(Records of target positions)

◆ ◆ ◆ ◆

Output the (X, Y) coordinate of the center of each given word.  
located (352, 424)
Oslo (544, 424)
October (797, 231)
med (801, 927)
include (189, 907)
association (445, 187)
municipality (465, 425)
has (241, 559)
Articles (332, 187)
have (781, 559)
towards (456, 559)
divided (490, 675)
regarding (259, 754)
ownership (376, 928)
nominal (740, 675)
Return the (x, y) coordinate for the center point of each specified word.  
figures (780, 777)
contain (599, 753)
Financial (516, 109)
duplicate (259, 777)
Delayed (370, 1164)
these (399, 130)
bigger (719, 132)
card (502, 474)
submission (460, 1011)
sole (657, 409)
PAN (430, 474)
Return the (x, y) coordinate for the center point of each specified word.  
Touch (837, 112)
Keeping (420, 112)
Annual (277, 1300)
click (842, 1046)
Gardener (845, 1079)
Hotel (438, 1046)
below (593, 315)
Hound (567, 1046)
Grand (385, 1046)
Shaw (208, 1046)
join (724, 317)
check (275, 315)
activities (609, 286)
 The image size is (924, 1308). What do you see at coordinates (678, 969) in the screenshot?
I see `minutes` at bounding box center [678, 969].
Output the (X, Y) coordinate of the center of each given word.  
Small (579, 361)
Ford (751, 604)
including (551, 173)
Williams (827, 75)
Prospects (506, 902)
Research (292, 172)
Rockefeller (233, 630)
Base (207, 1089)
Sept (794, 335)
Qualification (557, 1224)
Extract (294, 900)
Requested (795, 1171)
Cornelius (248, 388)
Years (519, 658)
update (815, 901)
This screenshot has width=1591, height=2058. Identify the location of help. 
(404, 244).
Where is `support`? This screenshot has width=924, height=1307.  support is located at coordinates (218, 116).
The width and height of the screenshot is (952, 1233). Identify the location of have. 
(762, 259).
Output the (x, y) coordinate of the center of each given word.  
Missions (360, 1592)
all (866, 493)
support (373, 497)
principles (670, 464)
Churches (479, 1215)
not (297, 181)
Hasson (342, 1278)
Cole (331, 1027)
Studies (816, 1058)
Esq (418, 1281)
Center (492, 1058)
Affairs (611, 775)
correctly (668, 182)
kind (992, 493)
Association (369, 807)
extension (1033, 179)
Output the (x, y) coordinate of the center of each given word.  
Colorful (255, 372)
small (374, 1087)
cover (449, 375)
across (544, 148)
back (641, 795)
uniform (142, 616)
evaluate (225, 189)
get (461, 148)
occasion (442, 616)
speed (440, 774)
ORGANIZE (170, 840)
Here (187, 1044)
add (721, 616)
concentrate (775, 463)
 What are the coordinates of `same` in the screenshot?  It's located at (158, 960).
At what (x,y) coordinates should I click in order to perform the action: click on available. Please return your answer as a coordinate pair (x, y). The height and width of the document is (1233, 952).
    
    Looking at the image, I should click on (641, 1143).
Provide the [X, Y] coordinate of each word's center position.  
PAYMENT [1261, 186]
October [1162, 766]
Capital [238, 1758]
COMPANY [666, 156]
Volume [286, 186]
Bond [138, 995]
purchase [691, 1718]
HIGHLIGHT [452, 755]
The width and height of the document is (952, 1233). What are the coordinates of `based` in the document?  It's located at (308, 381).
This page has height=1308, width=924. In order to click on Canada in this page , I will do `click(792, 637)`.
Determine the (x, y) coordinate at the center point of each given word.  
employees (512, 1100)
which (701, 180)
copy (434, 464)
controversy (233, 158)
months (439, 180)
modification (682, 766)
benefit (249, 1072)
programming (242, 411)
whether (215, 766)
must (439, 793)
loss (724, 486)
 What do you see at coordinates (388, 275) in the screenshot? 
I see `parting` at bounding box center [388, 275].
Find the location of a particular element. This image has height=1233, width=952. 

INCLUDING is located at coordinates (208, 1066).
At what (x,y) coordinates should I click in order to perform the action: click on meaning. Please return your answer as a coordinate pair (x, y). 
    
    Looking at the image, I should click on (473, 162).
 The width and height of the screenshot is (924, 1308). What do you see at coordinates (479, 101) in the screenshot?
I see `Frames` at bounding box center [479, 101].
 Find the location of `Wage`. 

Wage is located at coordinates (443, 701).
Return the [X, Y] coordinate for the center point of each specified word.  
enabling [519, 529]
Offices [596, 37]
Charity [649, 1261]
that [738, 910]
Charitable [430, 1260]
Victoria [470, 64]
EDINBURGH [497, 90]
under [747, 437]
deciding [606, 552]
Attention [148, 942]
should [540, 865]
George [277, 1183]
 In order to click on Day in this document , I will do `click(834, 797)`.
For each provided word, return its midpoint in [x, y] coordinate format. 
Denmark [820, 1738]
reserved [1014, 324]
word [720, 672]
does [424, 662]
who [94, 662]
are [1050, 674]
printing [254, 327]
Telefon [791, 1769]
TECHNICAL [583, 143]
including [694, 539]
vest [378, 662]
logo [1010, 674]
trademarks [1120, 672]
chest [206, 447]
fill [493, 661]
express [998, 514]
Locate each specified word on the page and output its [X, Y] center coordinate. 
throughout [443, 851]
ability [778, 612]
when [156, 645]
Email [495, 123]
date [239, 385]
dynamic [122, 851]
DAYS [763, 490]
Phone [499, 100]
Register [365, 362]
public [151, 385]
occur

◆ ◆ ◆ ◆

» DIRECTIVE: Lay out the listing above as a numbered list, starting at its first line and ending at the line containing "extension (1033, 179)", both included. Skip any blank lines.

» RESULT FOR THIS EXERCISE:
1. Output the (X, Y) coordinate of the center of each given word.  
2. located (352, 424)
3. Oslo (544, 424)
4. October (797, 231)
5. med (801, 927)
6. include (189, 907)
7. association (445, 187)
8. municipality (465, 425)
9. has (241, 559)
10. Articles (332, 187)
11. have (781, 559)
12. towards (456, 559)
13. divided (490, 675)
14. regarding (259, 754)
15. ownership (376, 928)
16. nominal (740, 675)
17. Return the (x, y) coordinate for the center point of each specified word.  
18. figures (780, 777)
19. contain (599, 753)
20. Financial (516, 109)
21. duplicate (259, 777)
22. Delayed (370, 1164)
23. these (399, 130)
24. bigger (719, 132)
25. card (502, 474)
26. submission (460, 1011)
27. sole (657, 409)
28. PAN (430, 474)
29. Return the (x, y) coordinate for the center point of each specified word.  
30. Touch (837, 112)
31. Keeping (420, 112)
32. Annual (277, 1300)
33. click (842, 1046)
34. Gardener (845, 1079)
35. Hotel (438, 1046)
36. below (593, 315)
37. Hound (567, 1046)
38. Grand (385, 1046)
39. Shaw (208, 1046)
40. join (724, 317)
41. check (275, 315)
42. activities (609, 286)
43.  The image size is (924, 1308). What do you see at coordinates (678, 969) in the screenshot?
44. I see `minutes` at bounding box center [678, 969].
45. Output the (X, Y) coordinate of the center of each given word.  
46. Small (579, 361)
47. Ford (751, 604)
48. including (551, 173)
49. Williams (827, 75)
50. Prospects (506, 902)
51. Research (292, 172)
52. Rockefeller (233, 630)
53. Base (207, 1089)
54. Sept (794, 335)
55. Qualification (557, 1224)
56. Extract (294, 900)
57. Requested (795, 1171)
58. Cornelius (248, 388)
59. Years (519, 658)
60. update (815, 901)
61. This screenshot has width=1591, height=2058. Identify the location of help. 
62. (404, 244).
63. Where is `support`? This screenshot has width=924, height=1307.  support is located at coordinates (218, 116).
64. The width and height of the screenshot is (952, 1233). Identify the location of have. 
65. (762, 259).
66. Output the (x, y) coordinate of the center of each given word.  
67. Missions (360, 1592)
68. all (866, 493)
69. support (373, 497)
70. principles (670, 464)
71. Churches (479, 1215)
72. not (297, 181)
73. Hasson (342, 1278)
74. Cole (331, 1027)
75. Studies (816, 1058)
76. Esq (418, 1281)
77. Center (492, 1058)
78. Affairs (611, 775)
79. correctly (668, 182)
80. kind (992, 493)
81. Association (369, 807)
82. extension (1033, 179)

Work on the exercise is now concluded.